Pull every line of the entries that has the word "computer".

BEGIN ENTRIES SHOWN

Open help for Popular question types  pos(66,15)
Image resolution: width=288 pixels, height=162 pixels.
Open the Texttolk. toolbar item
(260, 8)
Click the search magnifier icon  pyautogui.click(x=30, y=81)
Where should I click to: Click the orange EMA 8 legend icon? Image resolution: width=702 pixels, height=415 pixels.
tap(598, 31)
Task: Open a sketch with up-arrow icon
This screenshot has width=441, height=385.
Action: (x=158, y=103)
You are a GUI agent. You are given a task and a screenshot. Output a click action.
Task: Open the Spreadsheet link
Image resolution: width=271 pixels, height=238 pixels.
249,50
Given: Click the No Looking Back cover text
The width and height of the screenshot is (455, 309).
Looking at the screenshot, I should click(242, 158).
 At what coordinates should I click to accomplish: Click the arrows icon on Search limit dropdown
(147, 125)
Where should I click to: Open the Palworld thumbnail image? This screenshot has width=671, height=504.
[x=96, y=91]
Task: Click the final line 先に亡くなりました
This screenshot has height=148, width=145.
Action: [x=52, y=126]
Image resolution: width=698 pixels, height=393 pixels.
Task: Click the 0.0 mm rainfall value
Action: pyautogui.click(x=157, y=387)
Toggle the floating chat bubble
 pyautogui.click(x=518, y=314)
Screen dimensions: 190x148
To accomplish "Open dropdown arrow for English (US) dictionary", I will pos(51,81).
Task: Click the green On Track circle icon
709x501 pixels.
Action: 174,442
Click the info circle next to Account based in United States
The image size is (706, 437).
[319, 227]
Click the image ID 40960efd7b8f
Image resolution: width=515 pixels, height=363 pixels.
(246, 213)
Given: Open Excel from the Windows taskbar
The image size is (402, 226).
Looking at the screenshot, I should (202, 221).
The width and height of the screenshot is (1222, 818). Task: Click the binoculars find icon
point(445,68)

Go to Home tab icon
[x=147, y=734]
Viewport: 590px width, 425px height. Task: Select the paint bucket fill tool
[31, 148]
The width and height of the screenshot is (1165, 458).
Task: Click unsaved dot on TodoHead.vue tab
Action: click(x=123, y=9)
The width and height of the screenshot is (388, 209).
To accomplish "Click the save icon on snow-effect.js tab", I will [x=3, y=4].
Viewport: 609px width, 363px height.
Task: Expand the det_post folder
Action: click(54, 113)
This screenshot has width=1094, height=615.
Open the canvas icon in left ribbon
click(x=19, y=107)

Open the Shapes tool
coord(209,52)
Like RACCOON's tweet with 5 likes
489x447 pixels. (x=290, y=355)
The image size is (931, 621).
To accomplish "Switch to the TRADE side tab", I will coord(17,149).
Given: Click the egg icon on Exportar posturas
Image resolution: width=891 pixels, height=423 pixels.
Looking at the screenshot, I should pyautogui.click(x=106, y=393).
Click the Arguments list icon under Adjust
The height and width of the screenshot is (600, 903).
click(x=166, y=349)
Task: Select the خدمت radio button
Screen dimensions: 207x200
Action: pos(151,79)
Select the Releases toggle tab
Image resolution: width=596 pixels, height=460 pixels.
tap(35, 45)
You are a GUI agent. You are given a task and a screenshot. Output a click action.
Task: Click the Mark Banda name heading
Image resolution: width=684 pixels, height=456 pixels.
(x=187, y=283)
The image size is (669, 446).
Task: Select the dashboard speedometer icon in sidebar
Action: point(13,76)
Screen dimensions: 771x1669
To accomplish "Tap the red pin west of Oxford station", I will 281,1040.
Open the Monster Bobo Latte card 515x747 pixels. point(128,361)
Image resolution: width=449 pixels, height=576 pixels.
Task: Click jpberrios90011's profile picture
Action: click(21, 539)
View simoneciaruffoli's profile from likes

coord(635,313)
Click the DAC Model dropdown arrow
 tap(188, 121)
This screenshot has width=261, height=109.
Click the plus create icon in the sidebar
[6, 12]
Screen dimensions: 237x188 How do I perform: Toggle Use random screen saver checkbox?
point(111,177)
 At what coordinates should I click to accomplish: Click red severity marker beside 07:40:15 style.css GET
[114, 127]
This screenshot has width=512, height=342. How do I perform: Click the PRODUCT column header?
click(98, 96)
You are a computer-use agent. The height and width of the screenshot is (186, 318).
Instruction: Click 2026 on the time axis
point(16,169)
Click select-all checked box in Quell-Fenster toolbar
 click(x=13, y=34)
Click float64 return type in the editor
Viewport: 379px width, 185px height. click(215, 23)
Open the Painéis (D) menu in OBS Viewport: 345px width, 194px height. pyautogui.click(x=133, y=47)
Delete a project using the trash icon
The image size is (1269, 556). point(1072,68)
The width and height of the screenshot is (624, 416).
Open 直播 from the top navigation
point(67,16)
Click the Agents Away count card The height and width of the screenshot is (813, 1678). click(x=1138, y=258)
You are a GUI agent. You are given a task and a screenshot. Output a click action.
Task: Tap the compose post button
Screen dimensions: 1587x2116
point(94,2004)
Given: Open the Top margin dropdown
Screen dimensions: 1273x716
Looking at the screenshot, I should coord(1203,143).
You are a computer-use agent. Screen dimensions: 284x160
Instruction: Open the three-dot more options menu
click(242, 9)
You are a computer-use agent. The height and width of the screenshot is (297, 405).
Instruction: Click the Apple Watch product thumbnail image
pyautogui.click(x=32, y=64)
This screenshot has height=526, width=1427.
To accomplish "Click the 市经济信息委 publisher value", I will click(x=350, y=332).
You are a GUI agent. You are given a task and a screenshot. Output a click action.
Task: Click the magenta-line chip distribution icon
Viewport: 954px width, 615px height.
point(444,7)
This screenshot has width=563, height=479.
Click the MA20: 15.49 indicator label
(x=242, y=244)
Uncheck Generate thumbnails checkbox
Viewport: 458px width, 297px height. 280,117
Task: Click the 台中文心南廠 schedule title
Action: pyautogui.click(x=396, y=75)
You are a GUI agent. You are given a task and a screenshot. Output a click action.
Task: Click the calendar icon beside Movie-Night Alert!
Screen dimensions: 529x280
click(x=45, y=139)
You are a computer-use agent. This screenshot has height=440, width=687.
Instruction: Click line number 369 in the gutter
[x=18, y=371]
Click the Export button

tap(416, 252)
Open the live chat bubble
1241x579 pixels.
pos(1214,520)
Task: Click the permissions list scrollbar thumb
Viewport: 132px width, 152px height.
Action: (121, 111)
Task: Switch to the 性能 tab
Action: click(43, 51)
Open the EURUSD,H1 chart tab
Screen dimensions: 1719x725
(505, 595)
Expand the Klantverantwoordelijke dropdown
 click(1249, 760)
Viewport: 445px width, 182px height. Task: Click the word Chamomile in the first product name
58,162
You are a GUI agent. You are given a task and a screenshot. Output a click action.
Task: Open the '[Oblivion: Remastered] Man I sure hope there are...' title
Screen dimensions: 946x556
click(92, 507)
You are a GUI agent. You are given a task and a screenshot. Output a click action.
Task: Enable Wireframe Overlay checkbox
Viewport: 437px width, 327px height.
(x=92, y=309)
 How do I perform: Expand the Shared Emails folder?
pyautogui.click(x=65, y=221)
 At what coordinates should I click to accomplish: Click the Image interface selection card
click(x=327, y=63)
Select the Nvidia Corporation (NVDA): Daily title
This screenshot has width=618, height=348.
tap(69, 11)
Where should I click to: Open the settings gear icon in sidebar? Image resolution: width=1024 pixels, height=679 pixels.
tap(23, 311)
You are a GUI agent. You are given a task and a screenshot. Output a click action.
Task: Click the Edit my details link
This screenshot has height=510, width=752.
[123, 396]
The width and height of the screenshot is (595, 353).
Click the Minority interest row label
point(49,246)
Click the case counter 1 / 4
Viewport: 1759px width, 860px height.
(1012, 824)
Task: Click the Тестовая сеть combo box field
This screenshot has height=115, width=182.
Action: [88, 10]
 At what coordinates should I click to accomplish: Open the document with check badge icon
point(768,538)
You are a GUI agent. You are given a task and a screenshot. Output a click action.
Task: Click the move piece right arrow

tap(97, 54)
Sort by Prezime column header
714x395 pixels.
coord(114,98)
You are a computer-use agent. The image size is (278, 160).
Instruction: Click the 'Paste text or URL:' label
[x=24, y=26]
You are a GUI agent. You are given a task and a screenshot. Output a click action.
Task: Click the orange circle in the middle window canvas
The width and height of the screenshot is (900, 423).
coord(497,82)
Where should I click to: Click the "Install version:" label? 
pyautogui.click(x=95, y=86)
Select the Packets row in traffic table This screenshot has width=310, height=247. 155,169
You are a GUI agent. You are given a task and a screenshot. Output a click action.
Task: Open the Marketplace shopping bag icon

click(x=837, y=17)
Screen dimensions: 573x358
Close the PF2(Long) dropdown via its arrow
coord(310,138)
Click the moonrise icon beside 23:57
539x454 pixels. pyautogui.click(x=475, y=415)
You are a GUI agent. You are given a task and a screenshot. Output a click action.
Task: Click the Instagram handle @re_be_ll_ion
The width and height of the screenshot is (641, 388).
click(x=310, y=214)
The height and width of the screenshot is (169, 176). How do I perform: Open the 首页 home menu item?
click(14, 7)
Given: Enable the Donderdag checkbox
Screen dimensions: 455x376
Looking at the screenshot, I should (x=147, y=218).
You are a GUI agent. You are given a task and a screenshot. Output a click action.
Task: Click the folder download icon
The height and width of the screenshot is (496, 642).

END ENTRIES SHOWN

◆ EXERCISE ANSWER ◆
You are a computer-use agent. The height and width of the screenshot is (186, 318).
You are a computer-use agent. Screen dimensions: 284x160
You are a computer-use agent. The height and width of the screenshot is (297, 405).
You are a computer-use agent. This screenshot has height=440, width=687.
You are a computer-use agent. The image size is (278, 160).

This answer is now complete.